Our parish committed to being a Host Church because we believe it allows us to use our facility in a manner that glorifies God and puts into action the teachings of Holy Scripture (again, the lesson from the Sunday of the Last Judgment most especially comes to mind). My hope in sharing this article with Orthodoxy in Dialogue’s readers is that other Orthodox Christians and churches will consider partnering with Family Promise to help local families in need. Of course, for the non-Orthodox Christian readers of Orthodoxy in Dialogue, we hope you will consider helping or starting a local affiliate as well!
One of my favorite aspects of Family Promise is that we are able to interact with the families. Although there are many worthy causes, it sometimes seems stale to simply send money to an organization and never meet the people they serve. With Family Promise, we are “up close and personal” with the families. We also often see families who graduated from the program years later, still doing well (in fact, 100% of the graduates from the Wichita program are still in permanent housing). We see them, and even help some of them, earn a GED. We watch their kids grow up and go to college. One of the families has even spent Thanksgiving and Christmas with our family because their daughter and one of my daughters became good friends.

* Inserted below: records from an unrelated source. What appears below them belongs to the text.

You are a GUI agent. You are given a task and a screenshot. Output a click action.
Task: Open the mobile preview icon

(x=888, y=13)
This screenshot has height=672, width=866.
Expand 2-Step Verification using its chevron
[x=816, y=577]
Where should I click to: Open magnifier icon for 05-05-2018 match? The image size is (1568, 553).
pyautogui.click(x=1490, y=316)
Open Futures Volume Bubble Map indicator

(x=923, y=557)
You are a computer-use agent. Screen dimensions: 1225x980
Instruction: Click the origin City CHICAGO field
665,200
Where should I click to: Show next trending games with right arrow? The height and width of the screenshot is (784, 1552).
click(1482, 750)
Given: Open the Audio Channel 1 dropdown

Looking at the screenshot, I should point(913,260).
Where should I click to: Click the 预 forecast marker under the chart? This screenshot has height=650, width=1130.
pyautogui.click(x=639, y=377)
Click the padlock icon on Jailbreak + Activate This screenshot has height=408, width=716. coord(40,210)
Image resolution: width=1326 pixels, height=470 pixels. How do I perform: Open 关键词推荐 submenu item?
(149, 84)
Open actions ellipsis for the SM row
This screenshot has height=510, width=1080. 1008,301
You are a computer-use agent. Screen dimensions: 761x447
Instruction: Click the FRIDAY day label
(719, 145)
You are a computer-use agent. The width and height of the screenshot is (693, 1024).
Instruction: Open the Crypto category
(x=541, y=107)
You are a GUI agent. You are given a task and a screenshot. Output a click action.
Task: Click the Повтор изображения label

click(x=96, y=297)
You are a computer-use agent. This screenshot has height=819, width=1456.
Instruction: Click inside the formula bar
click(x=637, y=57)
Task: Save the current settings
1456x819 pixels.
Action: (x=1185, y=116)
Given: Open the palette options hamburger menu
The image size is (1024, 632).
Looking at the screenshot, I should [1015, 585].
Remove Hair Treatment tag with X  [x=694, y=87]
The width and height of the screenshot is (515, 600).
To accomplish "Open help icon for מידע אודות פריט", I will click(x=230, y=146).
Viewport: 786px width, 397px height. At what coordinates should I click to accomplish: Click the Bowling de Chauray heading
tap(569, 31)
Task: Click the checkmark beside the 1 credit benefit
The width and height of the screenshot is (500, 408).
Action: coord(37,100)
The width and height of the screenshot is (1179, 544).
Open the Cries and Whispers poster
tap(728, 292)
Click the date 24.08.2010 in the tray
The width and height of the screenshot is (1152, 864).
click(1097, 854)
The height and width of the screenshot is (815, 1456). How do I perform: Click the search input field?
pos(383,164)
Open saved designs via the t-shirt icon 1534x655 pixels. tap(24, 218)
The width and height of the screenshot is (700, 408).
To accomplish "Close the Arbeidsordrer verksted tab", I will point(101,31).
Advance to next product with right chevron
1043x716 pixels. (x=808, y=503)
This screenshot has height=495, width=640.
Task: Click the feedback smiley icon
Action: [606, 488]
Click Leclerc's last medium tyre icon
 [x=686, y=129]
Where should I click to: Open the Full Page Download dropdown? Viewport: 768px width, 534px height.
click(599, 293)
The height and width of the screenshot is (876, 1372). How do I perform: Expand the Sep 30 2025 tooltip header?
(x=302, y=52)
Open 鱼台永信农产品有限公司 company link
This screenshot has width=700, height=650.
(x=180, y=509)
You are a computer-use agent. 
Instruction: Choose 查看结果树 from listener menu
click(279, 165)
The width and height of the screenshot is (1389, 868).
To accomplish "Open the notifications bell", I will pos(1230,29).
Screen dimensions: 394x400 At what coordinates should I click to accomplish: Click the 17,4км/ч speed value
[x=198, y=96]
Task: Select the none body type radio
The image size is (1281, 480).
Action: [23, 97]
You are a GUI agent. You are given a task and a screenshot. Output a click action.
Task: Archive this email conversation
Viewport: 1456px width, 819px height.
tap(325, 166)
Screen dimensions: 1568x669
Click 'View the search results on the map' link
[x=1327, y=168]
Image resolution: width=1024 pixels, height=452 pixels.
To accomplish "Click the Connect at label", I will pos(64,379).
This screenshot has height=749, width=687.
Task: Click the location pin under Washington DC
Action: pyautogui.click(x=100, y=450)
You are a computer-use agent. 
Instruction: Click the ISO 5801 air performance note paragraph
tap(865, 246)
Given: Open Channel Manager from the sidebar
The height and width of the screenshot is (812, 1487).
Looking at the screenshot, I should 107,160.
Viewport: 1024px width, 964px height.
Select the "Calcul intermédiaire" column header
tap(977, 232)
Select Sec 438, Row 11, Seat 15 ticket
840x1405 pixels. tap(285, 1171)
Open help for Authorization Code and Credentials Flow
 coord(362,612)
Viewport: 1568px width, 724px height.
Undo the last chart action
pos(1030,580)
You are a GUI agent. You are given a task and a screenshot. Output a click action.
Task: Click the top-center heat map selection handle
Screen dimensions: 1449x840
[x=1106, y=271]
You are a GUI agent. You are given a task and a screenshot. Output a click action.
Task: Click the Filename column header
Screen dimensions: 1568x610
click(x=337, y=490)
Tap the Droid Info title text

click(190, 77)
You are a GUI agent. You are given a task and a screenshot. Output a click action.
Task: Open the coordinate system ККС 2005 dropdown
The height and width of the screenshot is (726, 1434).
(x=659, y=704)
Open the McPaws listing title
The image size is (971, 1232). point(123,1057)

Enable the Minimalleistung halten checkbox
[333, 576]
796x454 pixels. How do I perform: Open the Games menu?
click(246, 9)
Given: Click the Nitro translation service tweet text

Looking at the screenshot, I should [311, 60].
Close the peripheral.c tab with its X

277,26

If you would like to learn more about Family Promise, please contact me at fraaron@stmarywichita.org and I will be sure to help you connect with a local affiliate, if one exists. I would also be happy to speak with your local priest about our partnership with Family Promise if that is something that interests him.
I wish you all a blessed Nativity Fast and much success in this year’s campaign for the homeless of Toronto.
Father Aaron Warwick is a parish priest of the Antiochian Orthodox Christian Archdiocese. He holds an MDiv from St. Vladimir’s Orthodox Theological Seminary and an MA in Philanthropy & Non-Profit Management from the University of Northern Iowa in Cedar Falls. He podcasts weekly at Teach Me Thy Statutes.